## start Page extract
What “expat payroll” means under US tax law
The phrase “US expat” in payroll context covers two situations that the IRS treats very differently. The first is a US citizen or US green-card holder living abroad while still being taxed by the United States on worldwide income. The second is a non-US citizen working physically inside the United States on a visa, paid through a US payroll, while still potentially owing tax in their home country. The first situation is governed primarily by IRS Publication 54 (Tax Guide for US Citizens and Resident Aliens Abroad), Forms 2555 and 1116, and any applicable bilateral tax treaty plus totalization agreement. The second is governed by Publication 519 (US Tax Guide for Aliens) and by source-of-income rules under IRC §861.
The two situations both require the employer to think about FICA, federal income tax withholding, foreign tax credits, and the totalization agreement, but they require thinking in opposite directions. A US employer paying a US citizen abroad usually wants to know whether the foreign earned income exclusion (FEIE) reduces gross wages for federal income tax. A US employer paying a foreign national on US soil usually wants to know whether a tax treaty exemption or a totalization “certificate of coverage” eliminates FICA.
The FEIE-and-housing exclusion mechanic (Form 2555)
## end Page extract
## start Listed records
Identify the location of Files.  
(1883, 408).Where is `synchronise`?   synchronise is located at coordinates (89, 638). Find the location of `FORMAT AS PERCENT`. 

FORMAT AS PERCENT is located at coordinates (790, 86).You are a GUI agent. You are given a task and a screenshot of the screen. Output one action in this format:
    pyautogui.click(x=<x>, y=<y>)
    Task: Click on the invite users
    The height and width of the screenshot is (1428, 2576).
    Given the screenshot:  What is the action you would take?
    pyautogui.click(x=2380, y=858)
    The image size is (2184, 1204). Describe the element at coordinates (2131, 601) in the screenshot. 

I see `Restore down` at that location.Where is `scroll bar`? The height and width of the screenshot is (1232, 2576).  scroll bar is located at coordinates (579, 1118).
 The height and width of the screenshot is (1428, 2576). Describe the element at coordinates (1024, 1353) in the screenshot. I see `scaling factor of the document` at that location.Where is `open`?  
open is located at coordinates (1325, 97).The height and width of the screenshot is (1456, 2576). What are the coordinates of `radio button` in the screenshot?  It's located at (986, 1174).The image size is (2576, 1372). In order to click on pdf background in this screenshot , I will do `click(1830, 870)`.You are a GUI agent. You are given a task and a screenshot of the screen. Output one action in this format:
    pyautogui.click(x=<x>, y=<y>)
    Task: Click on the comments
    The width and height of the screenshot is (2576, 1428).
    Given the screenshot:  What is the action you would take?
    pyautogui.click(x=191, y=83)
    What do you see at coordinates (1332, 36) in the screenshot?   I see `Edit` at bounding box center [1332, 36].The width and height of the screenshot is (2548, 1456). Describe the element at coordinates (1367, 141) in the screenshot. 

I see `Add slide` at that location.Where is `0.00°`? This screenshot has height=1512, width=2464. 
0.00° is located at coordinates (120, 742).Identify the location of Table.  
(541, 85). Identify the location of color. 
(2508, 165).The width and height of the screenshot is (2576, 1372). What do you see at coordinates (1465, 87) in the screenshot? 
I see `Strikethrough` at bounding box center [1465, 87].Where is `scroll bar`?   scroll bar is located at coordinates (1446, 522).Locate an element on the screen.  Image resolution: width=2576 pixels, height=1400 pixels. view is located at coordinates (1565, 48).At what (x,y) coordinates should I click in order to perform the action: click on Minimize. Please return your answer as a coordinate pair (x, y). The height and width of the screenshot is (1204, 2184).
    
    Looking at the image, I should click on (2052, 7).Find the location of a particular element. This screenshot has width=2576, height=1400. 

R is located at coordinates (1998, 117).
## end Listed records
#### Directives:
**A)** Reproduce the expat payroll passage starting with "The two situations" and going on through "mechanic (Form 2555)".
**B)** Using the expat payroll passage, mark each statement yes or no and quote the words that decide it.
(i) The situation of a non-US citizen working inside the United States is governed by Publication 519.
(ii) Publication 54 carries the title US Tax Guide for Aliens.
(iii) The two situations require the employer to think in the same direction.
**C)** Answer from the expat payroll passage:
(i) What does the abbreviation FEIE stand for?
(ii) Under which section of the IRC do the source-of-income rules fall?
(iii) Which form is named with the FEIE-and-housing exclusion mechanic?

#### Results of the exercise:
**A)**
The two situations both require the employer to think about FICA, federal income tax withholding, foreign tax credits, and the totalization agreement, but they require thinking in opposite directions. A US employer paying a US citizen abroad usually wants to know whether the foreign earned income exclusion (FEIE) reduces gross wages for federal income tax. A US employer paying a foreign national on US soil usually wants to know whether a tax treaty exemption or a totalization “certificate of coverage” eliminates FICA.
The FEIE-and-housing exclusion mechanic (Form 2555)

**B)**
(i) Yes: "The second is governed by Publication 519 (US Tax Guide for Aliens)"
(ii) No: "IRS Publication 54 (Tax Guide for US Citizens and Resident Aliens Abroad)"
(iii) No: "but they require thinking in opposite directions"

**C)**
(i) Foreign earned income exclusion
(ii) §861
(iii) Form 2555